**Task statement**
Retype, without changes or pictures, only the lines that begin at the one containing "You are a computer-use agent. Image" and end at the last line of the records that follow.

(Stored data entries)
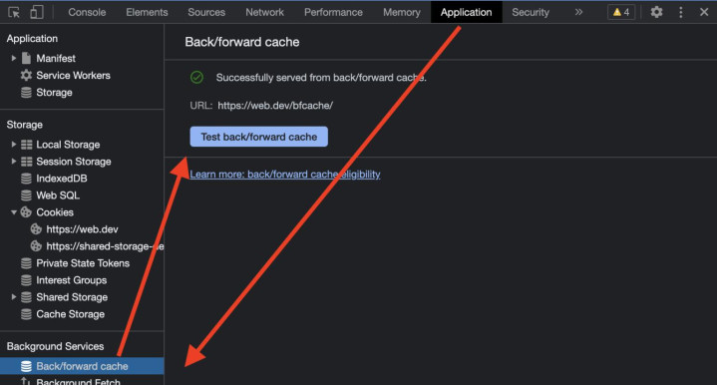The width and height of the screenshot is (717, 385).
Task: Select the Back/forward cache sidebar item
Action: tap(82, 366)
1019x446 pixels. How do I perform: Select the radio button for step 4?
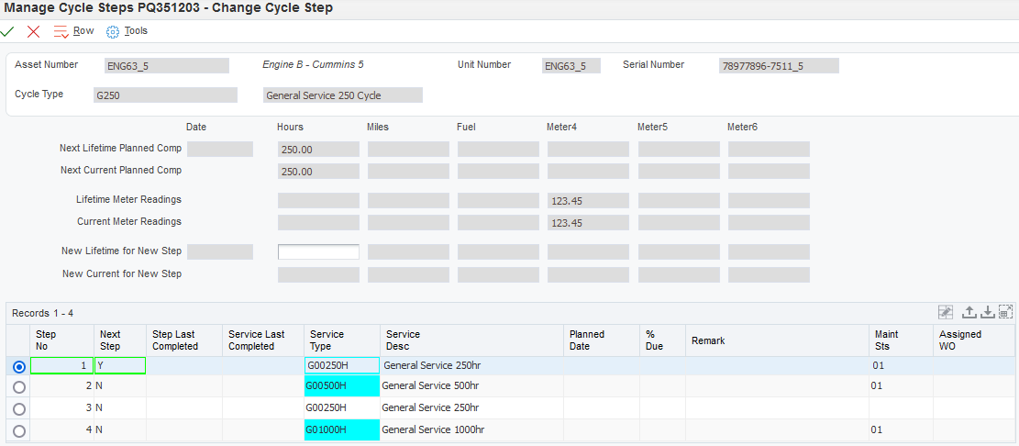19,430
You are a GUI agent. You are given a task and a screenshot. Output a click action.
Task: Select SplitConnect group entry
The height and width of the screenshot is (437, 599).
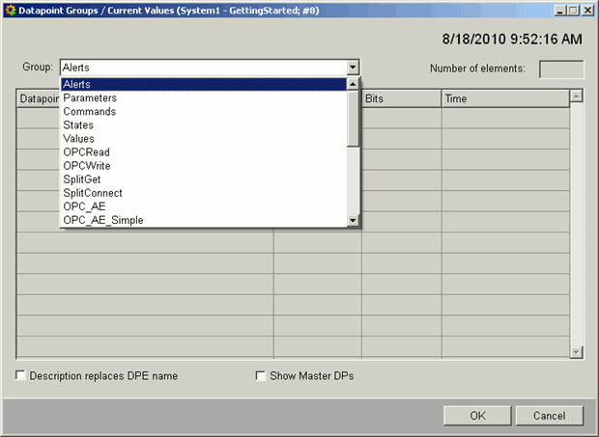(93, 193)
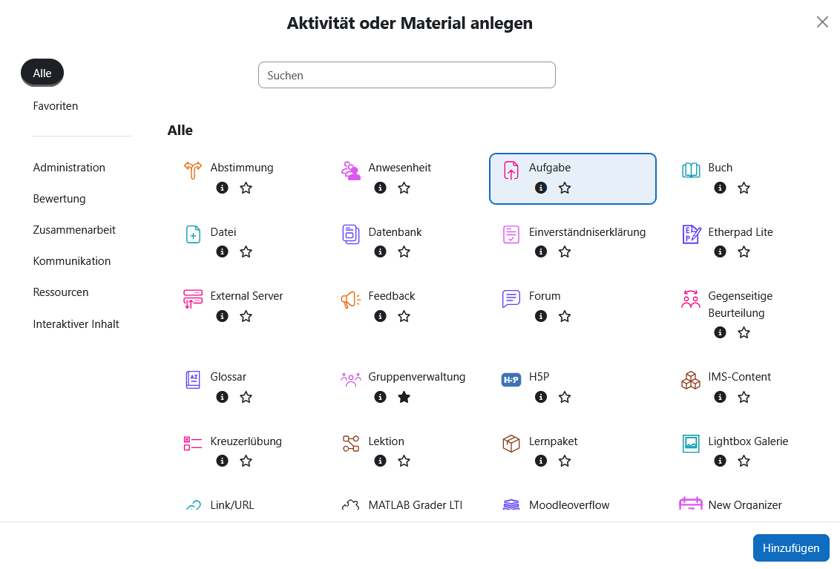Select the Ressourcen category link
840x569 pixels.
[60, 292]
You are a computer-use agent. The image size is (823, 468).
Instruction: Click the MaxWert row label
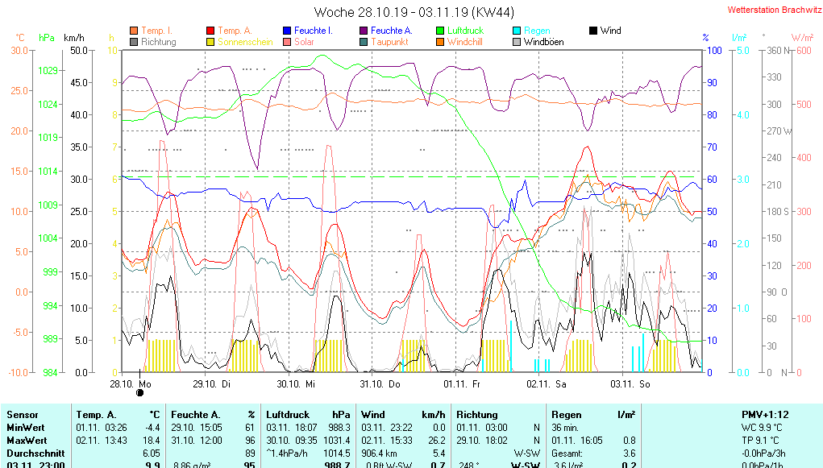coord(27,441)
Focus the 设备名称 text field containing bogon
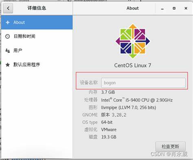This screenshot has width=193, height=160. (143, 83)
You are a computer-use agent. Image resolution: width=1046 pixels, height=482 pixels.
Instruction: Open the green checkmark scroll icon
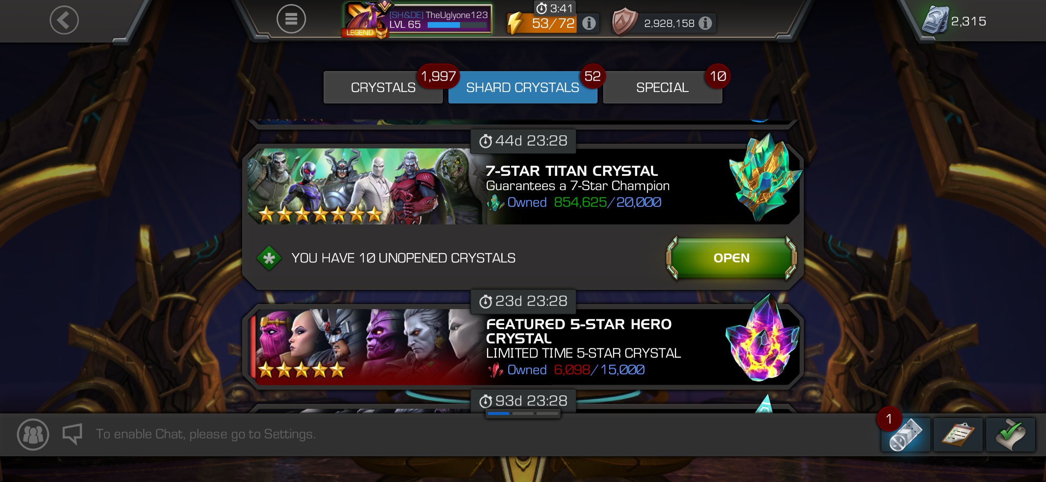tap(1010, 435)
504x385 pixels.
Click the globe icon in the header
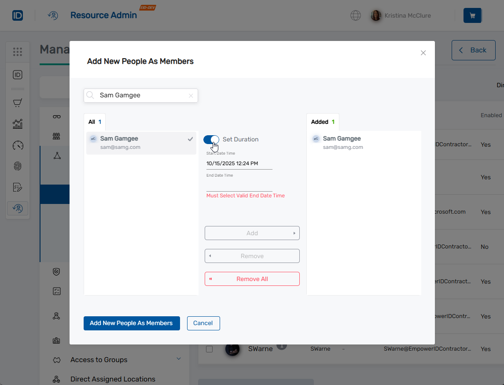pos(355,15)
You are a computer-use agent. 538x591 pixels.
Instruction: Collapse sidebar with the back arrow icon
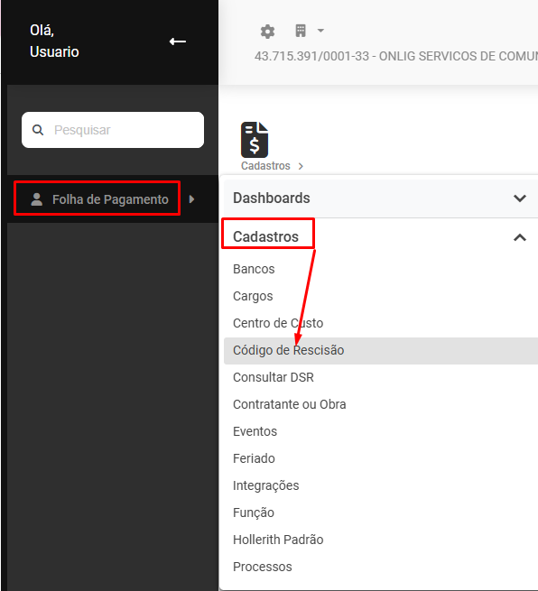(x=178, y=42)
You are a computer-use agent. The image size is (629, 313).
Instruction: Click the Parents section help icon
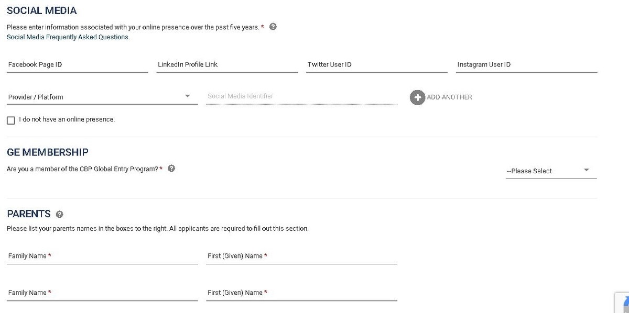coord(59,215)
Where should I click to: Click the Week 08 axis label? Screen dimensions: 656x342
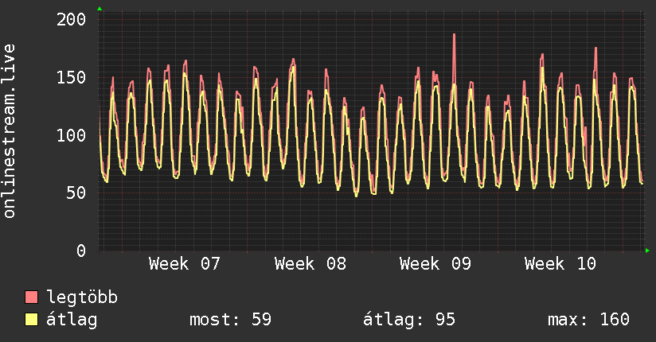[310, 264]
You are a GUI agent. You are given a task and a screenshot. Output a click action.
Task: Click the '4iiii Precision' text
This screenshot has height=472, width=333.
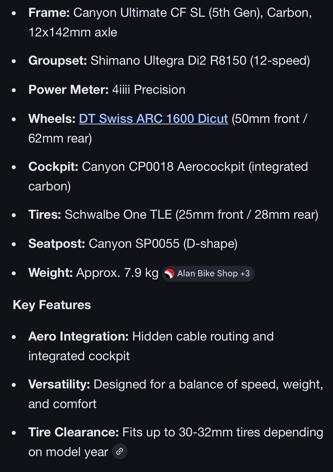[148, 90]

**Response area**
You are a computer-use agent. Image resolution: width=1046 pixels, height=482 pixels.
Instruction: Open the green checkmark scroll icon
tap(1010, 435)
504x385 pixels.
Click the globe icon in the header
pos(355,15)
You are a computer-use agent. 538x591 pixels.
Instruction: Collapse sidebar with the back arrow icon
(x=178, y=42)
You are a computer-use agent. The image size is (629, 313).
Instruction: Click the Parents section help icon
coord(59,215)
Where should I click to: Click the Week 08 axis label? Screen dimensions: 656x342
[310, 264]
You are a GUI agent. You are given a task and a screenshot. Output a click action.
Task: Click the '4iiii Precision' text
This screenshot has height=472, width=333.
[148, 90]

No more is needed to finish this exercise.